Prague, day one
The journey began with delay, as if the universe itself wished to test our longing. Hours stretched in Athens, shadows lengthened across the airport windows, and for a moment we believed Geneva would become our prison rather than our passage. Yet fate, alchemical and precise, allowed us to slip through the narrowing gate and find ourselves in Prague by afternoon.
The city greeted us with a veil of cool air, the kind that carries both mystery and promise. At the Metropolitan Hotel, we paused for the first embrace of the journey, time suspended, lips pressed like a secret seal before the door of a new chapter. And then, without hesitation, we rushed out into the streets, hungry for discovery.
Our first stop was a fragment of Napoli transplanted into Bohemia: La Cinque Terre and Pulcinella, a sanctuary of friends and flavors, a small heart of Campania beating within the labyrinth of Prague. After a quick greeting, we drifted toward the city’s great witness: the Astronomical Clock, a marvel born in the 15th century, when Prague itself was a furnace of mystics, astronomers, and dreamers. The clock does not merely measure hours; it sings the alignment of sun and moon, the path of the zodiac, the eternal dance between time and eternity. Standing before it, we felt our own orbit inscribed, two stars circling each other, caught in the geometry of destiny.
From there, the night led us to the Charles Bridge, where saints carved in stone guard the passage like alchemical sentinels. The city’s light falls yellow upon the water, a golden tincture that transforms even silence into reverence. Beneath that light we walked, our hands bound, our steps echoing as if on consecrated ground. I thought: this is how love is transmuted: iron into gold, two bodies into one soul.
Later, back at Pulcinella, we surrendered to a banquet of Naples and Prague intertwined: mixed bruschettas that opened the appetite like a prelude, boar bolognese with its wild, rich undertones, Czech goulash as a reminder of the land that held us, and finally the Mela Stregata - an enchanted apple - paired with strong Italian coffee.
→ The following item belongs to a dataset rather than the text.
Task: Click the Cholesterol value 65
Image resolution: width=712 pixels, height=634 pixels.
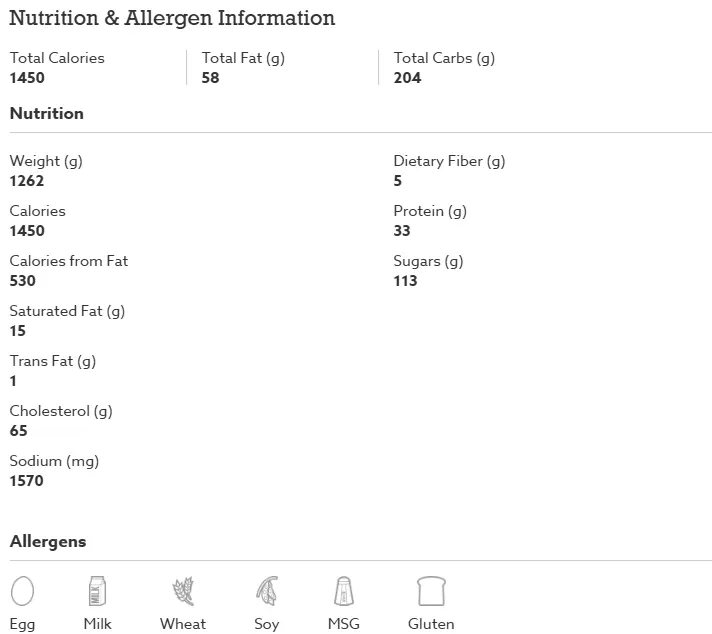Action: click(x=19, y=431)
Around us were the signs of Napoli: the red corno to ward off the evil eye, the glow of football on wide screens, the warmth of a culture that refuses to dim even in exile.
I looked at him, this man with the purest soul, and it was as if Campania had folded itself around me once more. Not left, not lost, but carried here, alive in him, alive in us.
When we stepped outside, the streets whispered in stone and art nouveau facades, the parliament stood like a watchtower of centuries, and the great square opened its arms. Prague, in her cool night, placed our hands even closer together. If such closeness can be measured, it must be only in the language of alchemy, where union is not addition but fusion.
For we are already one.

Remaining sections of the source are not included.